Aims: 1) To screen Tamarix aphylla for phytochemical constituents. 2) To study the anti-inflammatory effect, analgesic and antipyretic activity of the ethanolic extract of the plant, and 3) to assess membrane-stabilizing activity of the plant extract as a mode of its actions.

Place and Duration of Study: The study was conducted in the laboratories of pharmacology and phytochemistry of the medicinal and aromatic plant research institute, national center for research, Khartoum, Sudan during a six Month period.

Methodology: Standard methods from the laboratory sheet were used to detect the phyto-conistituents of the plant. The pharmacological activities; the edema inhibition percentage (EI%), the granuloma tissue-formation inhibition percentage, the antipyretic, analgesic and membrane-stabilizing ability were determined using animal models as described in standard methods.

Results: Tamarix aphylla phytochemical screening showed that it contains flavonoids, saponin, cumarins, and tannins and traces of triterpenes and alkaloids.

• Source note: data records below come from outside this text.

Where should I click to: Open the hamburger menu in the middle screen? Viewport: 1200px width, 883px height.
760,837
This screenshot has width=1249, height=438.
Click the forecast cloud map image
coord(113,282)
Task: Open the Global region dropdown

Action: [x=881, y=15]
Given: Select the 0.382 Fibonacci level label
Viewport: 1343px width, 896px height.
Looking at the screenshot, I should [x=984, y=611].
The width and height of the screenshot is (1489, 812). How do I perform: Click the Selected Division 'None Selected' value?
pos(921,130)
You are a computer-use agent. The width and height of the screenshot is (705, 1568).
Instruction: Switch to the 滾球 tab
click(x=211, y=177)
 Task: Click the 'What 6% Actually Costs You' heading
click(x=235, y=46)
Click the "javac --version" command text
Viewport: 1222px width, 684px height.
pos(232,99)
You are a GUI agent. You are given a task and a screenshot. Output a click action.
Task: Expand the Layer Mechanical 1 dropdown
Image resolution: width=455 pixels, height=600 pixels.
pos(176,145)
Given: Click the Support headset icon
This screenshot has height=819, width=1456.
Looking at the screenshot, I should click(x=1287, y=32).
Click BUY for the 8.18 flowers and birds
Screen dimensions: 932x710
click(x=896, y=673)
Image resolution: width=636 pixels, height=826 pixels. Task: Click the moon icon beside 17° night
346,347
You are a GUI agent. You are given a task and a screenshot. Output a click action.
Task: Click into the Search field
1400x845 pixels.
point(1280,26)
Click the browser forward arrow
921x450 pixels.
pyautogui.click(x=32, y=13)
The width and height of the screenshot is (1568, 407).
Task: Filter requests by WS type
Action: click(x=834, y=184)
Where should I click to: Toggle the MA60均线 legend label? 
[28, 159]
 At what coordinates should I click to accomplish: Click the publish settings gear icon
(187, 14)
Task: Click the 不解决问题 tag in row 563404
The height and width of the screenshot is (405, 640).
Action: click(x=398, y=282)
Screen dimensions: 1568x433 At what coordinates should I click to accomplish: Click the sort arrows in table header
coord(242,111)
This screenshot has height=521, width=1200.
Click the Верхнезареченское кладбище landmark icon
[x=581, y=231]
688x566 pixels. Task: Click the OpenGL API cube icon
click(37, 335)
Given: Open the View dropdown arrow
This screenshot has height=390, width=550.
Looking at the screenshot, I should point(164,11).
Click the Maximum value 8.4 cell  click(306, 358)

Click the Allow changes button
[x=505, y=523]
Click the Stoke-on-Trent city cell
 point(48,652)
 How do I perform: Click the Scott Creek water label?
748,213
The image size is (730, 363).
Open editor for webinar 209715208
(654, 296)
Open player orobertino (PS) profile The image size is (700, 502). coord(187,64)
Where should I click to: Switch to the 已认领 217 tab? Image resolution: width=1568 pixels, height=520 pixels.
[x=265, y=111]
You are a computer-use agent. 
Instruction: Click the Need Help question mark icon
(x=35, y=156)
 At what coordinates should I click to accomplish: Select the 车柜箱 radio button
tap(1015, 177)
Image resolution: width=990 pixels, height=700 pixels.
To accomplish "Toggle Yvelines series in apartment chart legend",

Tamarix aphylla at a dose of 200 mg/kg achieved highest EI% 4 hours after oral dosing of the extract suspended in distilled water. Tamarix aphylla at a dose of 200 mg/kg and 100 mg/kg caused 71.86% and 67.05% inhibition of the granuloma tissue formation respectively; which were significantly more compared to indomethacin (32.25%, P< 0.05). Tamarix aphylla at a dose of 200 mg/kg and/or 100 mg/kg significantly increases the response time of the rats and reduces rats' body temperature compared to acetylsalicylic acid (P< 0.05). It also showed significant inhibition of RBCs hemolysis by heat or hypotonic solution compared to acetylsalicylic acid (P< 0.05), indicating membrane-stabilizing ability. 

Conclusion: The present results indicates that the ethanolic extract of Tamarix aphylla possesses anti-inflammatory, anti-pyretic, analgesic activity and membrane-stabilizing ability.